Please return all lines from the records below that include the string "Identify".

- Data to examine -
Start of Block

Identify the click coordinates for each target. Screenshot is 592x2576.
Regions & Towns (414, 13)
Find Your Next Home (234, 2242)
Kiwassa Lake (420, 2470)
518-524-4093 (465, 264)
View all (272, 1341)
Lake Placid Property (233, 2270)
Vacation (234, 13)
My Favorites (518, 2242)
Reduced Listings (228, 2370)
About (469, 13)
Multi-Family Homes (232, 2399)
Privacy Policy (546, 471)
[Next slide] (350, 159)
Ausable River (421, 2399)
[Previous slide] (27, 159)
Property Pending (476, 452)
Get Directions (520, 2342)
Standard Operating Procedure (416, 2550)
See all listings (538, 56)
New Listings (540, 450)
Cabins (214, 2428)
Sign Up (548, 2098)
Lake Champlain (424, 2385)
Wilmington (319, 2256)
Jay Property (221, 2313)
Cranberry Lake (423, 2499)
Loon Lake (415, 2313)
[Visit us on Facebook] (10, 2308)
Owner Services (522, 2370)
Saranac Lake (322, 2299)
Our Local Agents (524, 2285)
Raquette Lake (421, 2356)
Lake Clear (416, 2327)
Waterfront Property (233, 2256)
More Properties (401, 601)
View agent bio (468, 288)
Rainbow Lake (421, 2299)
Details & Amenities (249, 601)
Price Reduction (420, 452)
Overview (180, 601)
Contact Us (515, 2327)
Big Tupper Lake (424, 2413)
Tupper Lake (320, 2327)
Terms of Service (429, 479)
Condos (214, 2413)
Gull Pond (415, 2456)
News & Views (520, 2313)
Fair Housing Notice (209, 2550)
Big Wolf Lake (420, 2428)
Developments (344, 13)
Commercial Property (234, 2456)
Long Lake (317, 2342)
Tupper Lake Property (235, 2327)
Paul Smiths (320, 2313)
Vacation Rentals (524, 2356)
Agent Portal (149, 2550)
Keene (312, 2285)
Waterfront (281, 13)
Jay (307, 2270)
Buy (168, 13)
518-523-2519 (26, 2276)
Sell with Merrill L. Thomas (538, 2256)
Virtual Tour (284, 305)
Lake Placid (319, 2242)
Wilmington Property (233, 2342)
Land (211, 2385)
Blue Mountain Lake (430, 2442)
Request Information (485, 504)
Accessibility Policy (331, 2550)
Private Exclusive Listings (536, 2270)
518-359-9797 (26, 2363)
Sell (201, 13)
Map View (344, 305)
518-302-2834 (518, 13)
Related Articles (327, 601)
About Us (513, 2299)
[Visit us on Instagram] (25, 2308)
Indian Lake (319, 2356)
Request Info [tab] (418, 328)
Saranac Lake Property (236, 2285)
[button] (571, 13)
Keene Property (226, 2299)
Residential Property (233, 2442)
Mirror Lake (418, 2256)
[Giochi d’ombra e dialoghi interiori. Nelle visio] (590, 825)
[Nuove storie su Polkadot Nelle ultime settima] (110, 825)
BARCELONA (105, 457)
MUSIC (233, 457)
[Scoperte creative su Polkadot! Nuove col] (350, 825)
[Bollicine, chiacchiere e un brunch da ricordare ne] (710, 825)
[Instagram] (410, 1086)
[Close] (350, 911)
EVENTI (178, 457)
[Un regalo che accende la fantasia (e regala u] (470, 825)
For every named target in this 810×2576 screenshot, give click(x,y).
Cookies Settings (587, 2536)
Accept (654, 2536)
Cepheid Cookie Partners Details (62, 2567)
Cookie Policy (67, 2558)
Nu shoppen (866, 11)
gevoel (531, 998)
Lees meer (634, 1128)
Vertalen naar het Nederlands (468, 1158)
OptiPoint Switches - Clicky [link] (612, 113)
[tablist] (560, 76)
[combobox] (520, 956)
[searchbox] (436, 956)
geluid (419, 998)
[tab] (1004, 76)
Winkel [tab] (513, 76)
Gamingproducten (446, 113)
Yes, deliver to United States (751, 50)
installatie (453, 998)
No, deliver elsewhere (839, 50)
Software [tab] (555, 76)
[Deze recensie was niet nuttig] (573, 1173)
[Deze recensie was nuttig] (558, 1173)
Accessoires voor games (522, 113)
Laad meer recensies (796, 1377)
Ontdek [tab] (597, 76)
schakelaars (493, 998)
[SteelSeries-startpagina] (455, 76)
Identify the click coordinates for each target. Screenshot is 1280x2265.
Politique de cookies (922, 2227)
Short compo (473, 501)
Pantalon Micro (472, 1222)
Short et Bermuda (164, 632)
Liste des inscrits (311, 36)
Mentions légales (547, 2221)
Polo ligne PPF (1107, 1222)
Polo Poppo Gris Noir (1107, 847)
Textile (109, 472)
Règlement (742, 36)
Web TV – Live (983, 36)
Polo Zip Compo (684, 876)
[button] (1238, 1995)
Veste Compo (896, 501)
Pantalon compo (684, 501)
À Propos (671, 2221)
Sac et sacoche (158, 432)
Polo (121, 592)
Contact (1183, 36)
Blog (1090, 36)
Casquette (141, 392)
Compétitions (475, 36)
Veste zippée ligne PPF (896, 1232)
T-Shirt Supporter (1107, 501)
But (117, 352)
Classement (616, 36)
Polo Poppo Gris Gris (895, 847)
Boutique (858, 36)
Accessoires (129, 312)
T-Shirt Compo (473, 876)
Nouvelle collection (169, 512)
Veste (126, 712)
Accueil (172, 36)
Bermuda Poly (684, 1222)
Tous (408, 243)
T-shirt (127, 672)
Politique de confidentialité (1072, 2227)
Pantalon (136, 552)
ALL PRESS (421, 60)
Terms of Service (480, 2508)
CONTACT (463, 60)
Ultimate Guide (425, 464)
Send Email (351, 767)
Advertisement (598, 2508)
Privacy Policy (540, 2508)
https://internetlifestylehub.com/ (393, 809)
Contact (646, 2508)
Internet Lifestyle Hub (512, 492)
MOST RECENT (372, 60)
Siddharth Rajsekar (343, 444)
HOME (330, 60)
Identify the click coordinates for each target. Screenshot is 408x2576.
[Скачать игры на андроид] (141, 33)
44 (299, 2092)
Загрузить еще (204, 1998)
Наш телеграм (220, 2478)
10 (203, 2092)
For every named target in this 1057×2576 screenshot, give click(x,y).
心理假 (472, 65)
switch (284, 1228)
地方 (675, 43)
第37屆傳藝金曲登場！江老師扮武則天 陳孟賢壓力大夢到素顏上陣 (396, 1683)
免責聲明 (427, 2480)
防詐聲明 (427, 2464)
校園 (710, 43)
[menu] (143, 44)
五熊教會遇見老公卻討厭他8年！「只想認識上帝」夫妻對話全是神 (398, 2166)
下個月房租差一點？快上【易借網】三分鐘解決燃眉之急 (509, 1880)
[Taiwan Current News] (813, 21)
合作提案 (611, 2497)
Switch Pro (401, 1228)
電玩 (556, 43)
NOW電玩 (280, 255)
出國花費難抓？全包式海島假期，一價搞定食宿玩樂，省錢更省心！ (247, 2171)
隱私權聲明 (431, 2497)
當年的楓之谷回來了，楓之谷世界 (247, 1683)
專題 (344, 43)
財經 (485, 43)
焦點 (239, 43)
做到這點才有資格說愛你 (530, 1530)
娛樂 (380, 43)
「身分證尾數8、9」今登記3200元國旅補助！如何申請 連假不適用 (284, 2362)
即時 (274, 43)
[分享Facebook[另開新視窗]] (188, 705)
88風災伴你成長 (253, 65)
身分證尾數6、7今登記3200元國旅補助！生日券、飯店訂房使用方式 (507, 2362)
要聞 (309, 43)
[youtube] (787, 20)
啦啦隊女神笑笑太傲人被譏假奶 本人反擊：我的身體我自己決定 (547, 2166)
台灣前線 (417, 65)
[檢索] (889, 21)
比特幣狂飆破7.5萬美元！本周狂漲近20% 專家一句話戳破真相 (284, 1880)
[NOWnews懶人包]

End of Block

- Exercise output -
Identify the click coordinates for each target. Screenshot is 592x2576.
Identify the click coordinates for each target. Screenshot is 1280x2265.
Identify the click coordinates for each target. Screenshot is 408x2576.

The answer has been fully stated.